I am now the proud sponsor of one child from Somalia and one from Syria. I am posting their pictures below, so you can appreciate the position I was in.
Sukina – Isn’t she the cutest thing?
And Sami – adorable…..
To tell you the truth, neither of them look malnourished to me, but photographs can be deceiving.
Feeling exhilarated from my newfound philanthropy, I jumped in my car and headed down to the bakery to buy bread. It was true: being generous does cause you to feel good about yourself, and about life in general. I rolled my window down, despite the damp weather, gave my scarf an extra wind, and breathed in the cold air. I remembered there was a new Half Price Bookstore beside the bakery and I had a crateful of books I wanted to sell in my trunk. I parked and took the crate out and headed for the bookstore first, where I saw the stupid sign that said, “Closed. Grand Opening April 3rd.” So, I stepped into the bakery next door with my crate and bought my bread. Back outside, I almost bumped into a ragged, homeless-looking guy, who asked me, “How much do you want for your books?”
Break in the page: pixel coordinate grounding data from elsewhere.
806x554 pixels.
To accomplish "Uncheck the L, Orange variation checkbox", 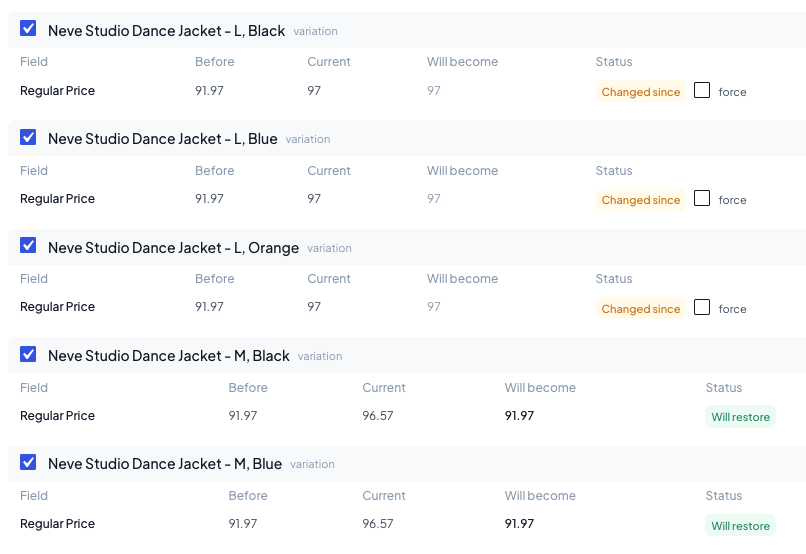I will coord(28,245).
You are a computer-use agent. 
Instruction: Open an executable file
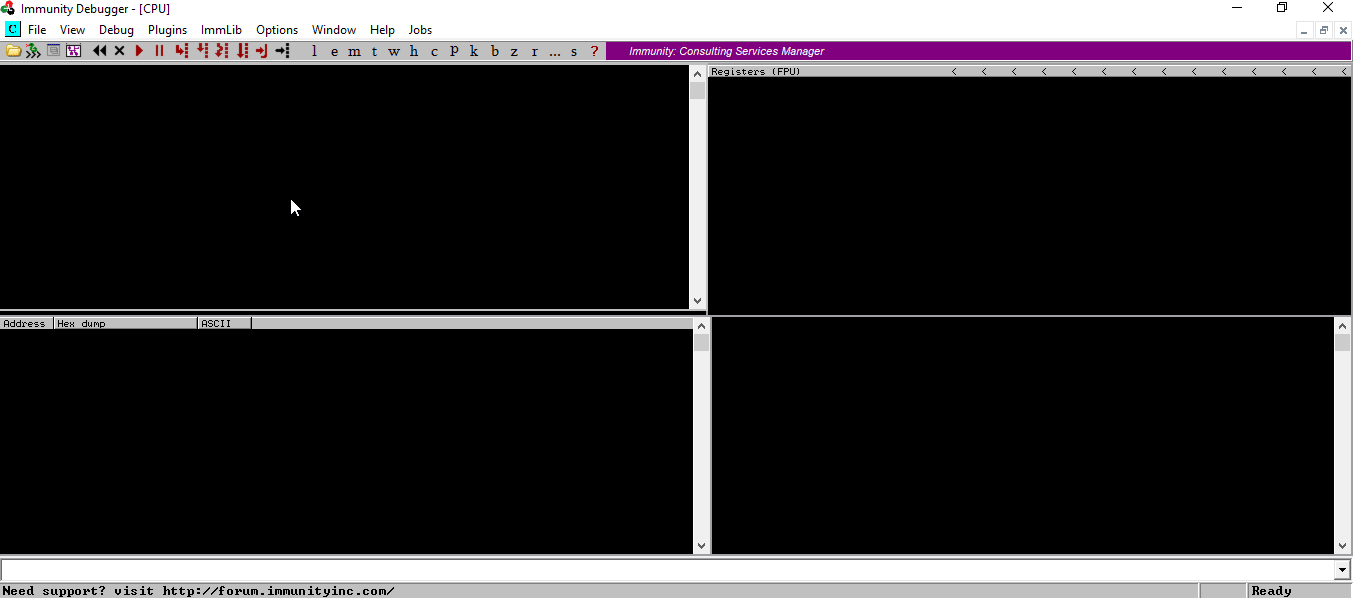(12, 50)
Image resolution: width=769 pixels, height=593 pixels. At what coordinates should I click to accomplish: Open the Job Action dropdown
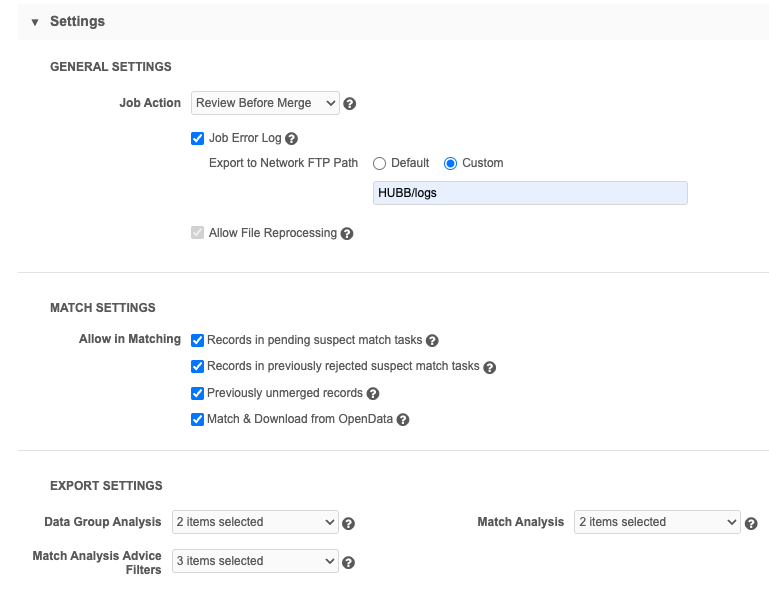point(265,103)
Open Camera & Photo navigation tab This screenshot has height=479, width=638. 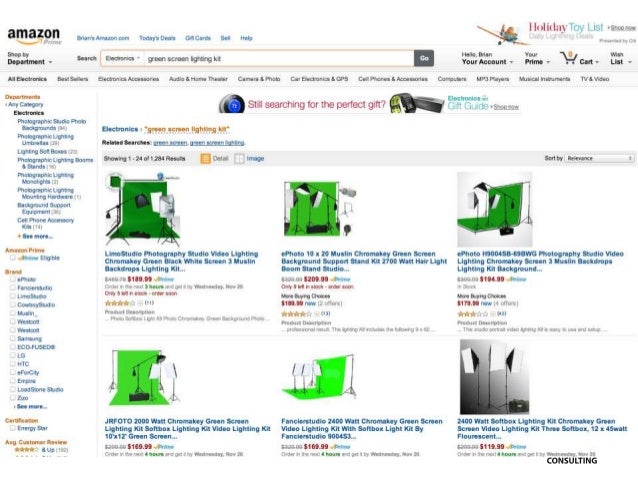click(259, 79)
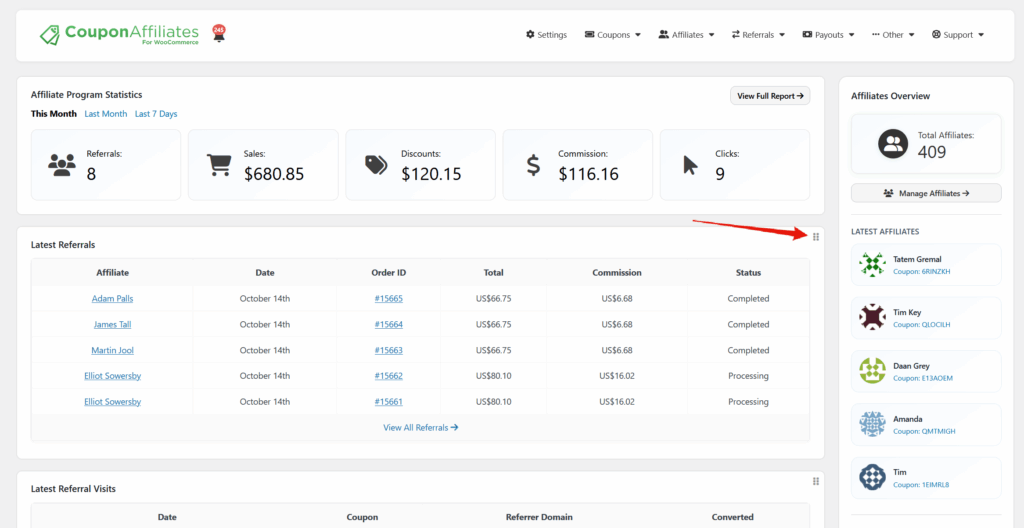The width and height of the screenshot is (1024, 528).
Task: Click the Discounts tag icon
Action: 376,165
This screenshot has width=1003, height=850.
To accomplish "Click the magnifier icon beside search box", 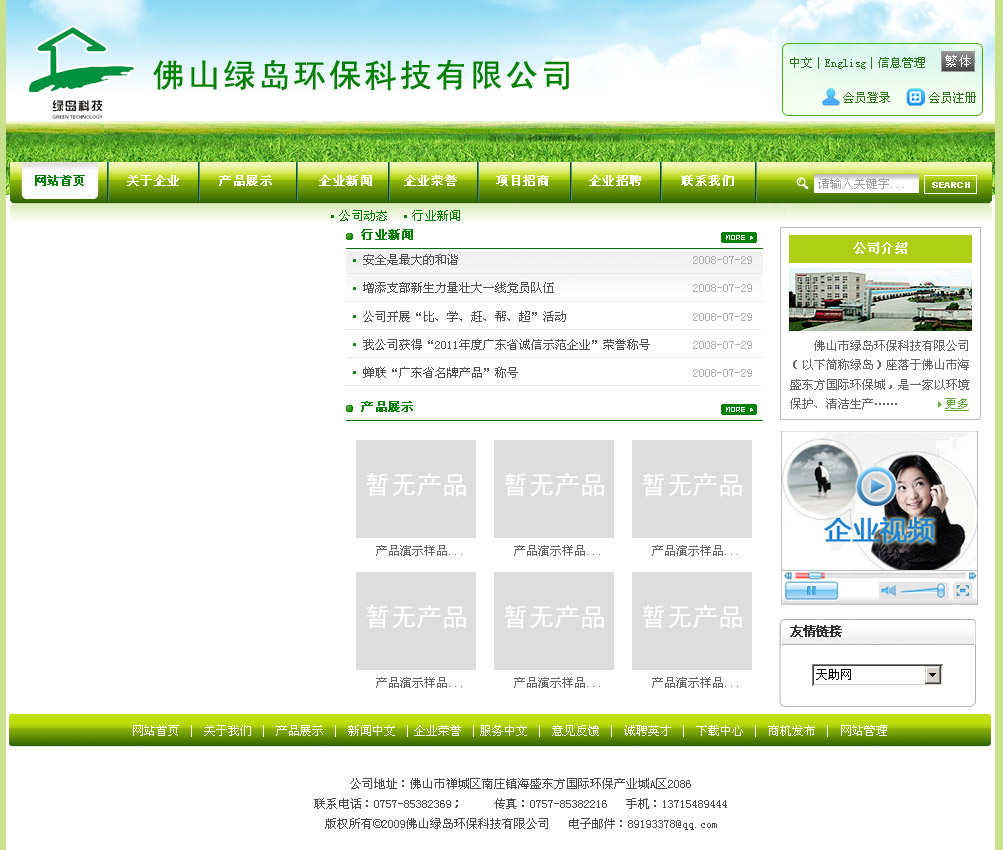I will coord(802,183).
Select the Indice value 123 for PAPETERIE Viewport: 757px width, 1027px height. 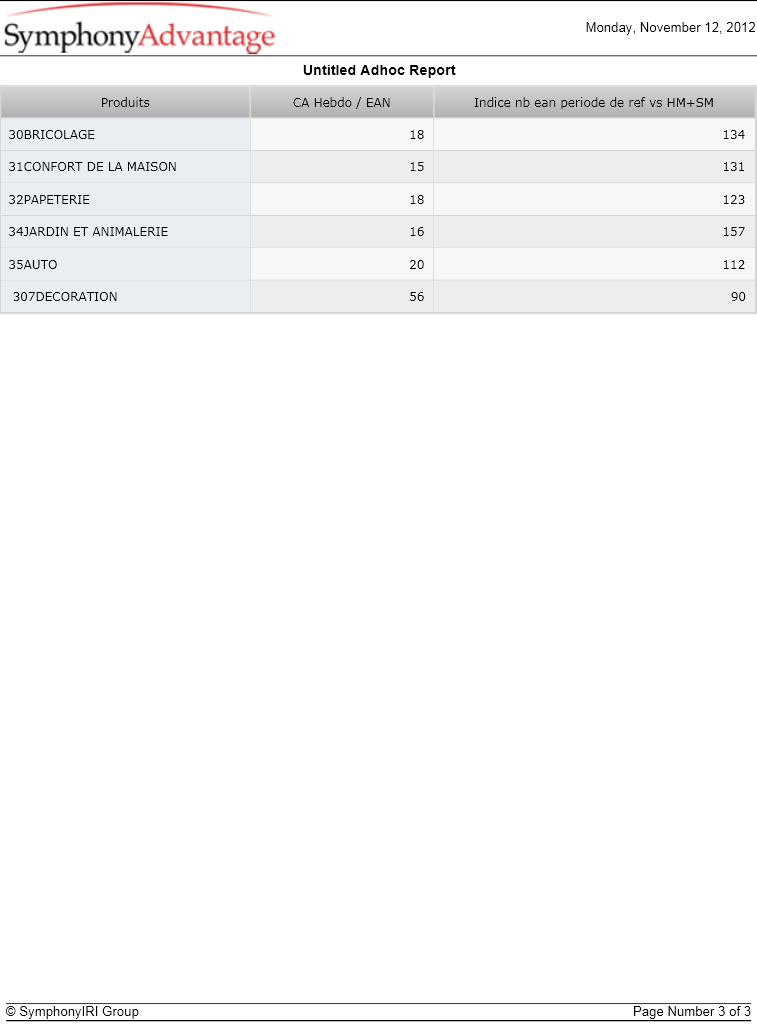point(733,199)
“Well, how many do you want?” I said.
“Oh, you can have that for nothing,” I said.
I put the crate on the parapet on the side of the building and he picked a thick, heavy volume of American Literature. I was feeling quite pleased with myself for having contributed to the literary uplifting of a homeless man and happy that he took the heaviest book… He headed into the alley, where I spied an open, junk-filled, parked van. Back in my car, I noticed I did not have the bread. I walked back to where I had stopped with the man. Nothing. I didn’t remember putting the bread down, and thought I may have left it in the bakery. But I remembered smelling it while I carried it out. I walked to the homeless van, which was still there. Inside was the man, with a woman now, just as ragged, sitting at a three-legged table, the fourth corner of which was propped up by two bricks, an oil tin, and American Literature II.
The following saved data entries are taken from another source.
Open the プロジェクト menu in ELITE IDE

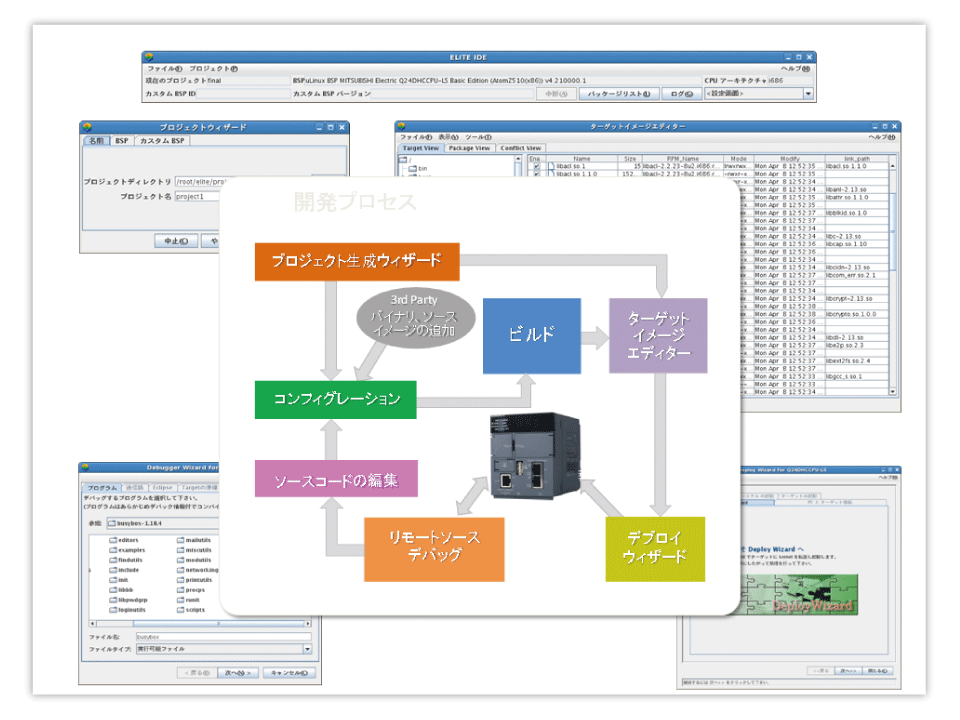pos(213,69)
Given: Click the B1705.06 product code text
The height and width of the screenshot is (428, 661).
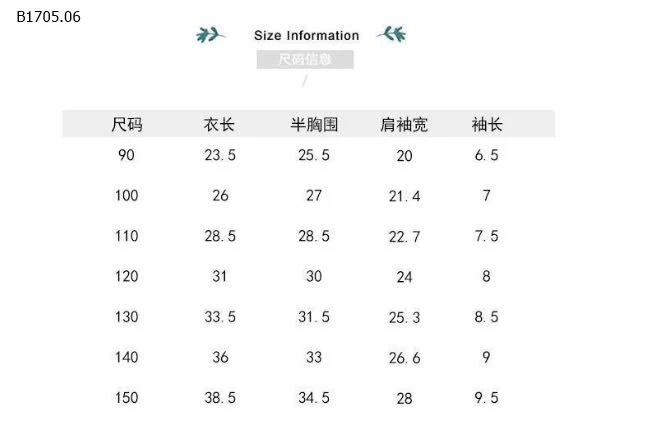Looking at the screenshot, I should click(48, 17).
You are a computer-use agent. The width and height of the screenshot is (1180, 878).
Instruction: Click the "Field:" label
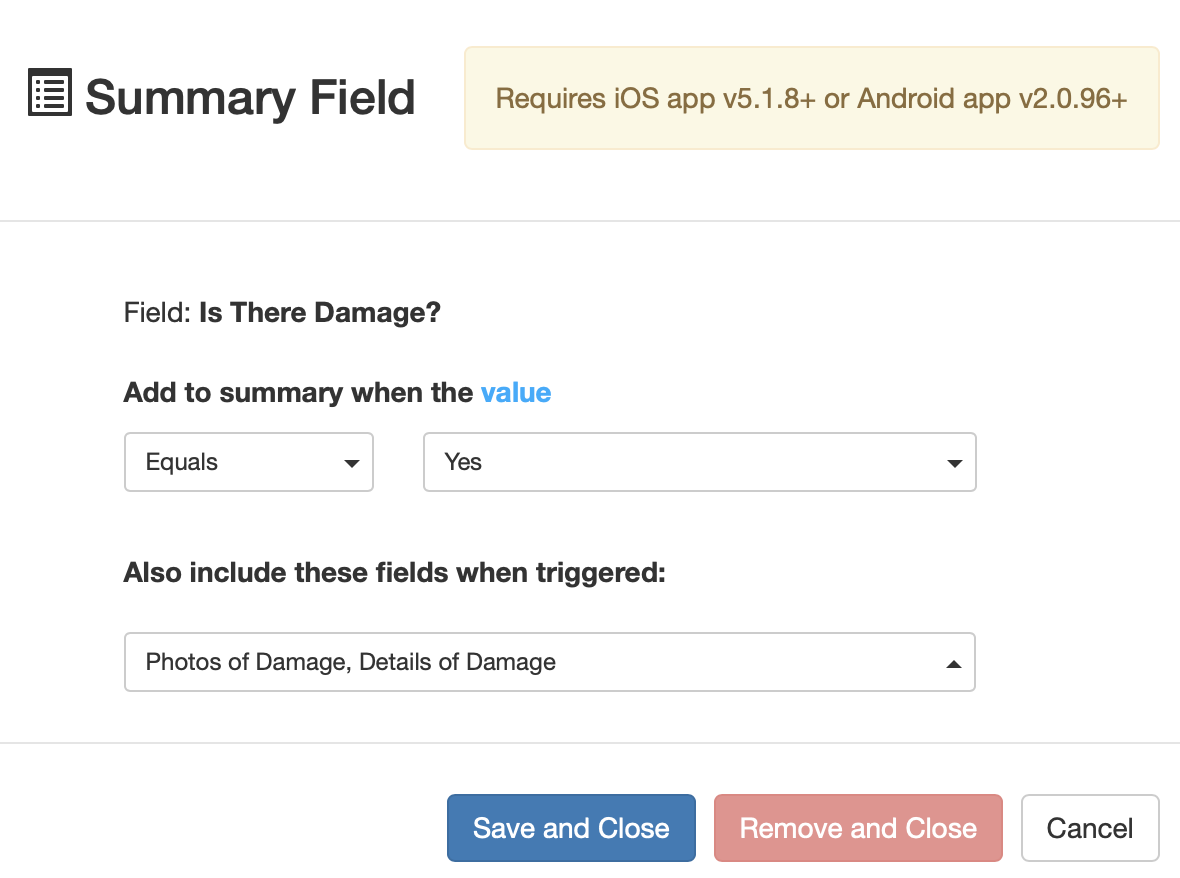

“Did you see a loaf of bread when you got the book earlier?” I asked.
“No, no,” they both said, very quickly.
I looked more closely at the woman.
“Are those breadcrumbs on your scarf? Wait, is that my scarf?”
I never cease to marvel at how paralyzed people can become when they are the ones who have been violated. I stood there, dumbfounded, while I watched the woman fling her leg over the seat into the driver’s position and the man reach up without a word and roll down the back door of the van in my face. For several seconds, all I could do was watch the license-plate-less van rip down the alley in a cloud of smoke.
In a daze almost, I walked back to the bakery, where luckily, there was another loaf of country white wheat. Thoughts about the theft flooded my mind. At what point did the scarf leave my neck? They appeared to be able to afford gas for their van, so how hard up were they that they had to steal bread? And why did they hang around after they stole it? Was he too stupid to figure out that I would suspect him? Or were they just too hungry? That is terrible, to think that they were so hungry they had to eat right away. And there I was again, over-analyzing something that I could not change. I resolved to not think about it at night before I went to sleep. All this waste of gray matter for a simple loaf of bread and a scarf that’s older than Adam. Would be nice if I’d read Dr. G’s breathing exercises more carefully… Enough, Francine! I thought. At least you can afford to buy a second loaf. And I was grateful for that.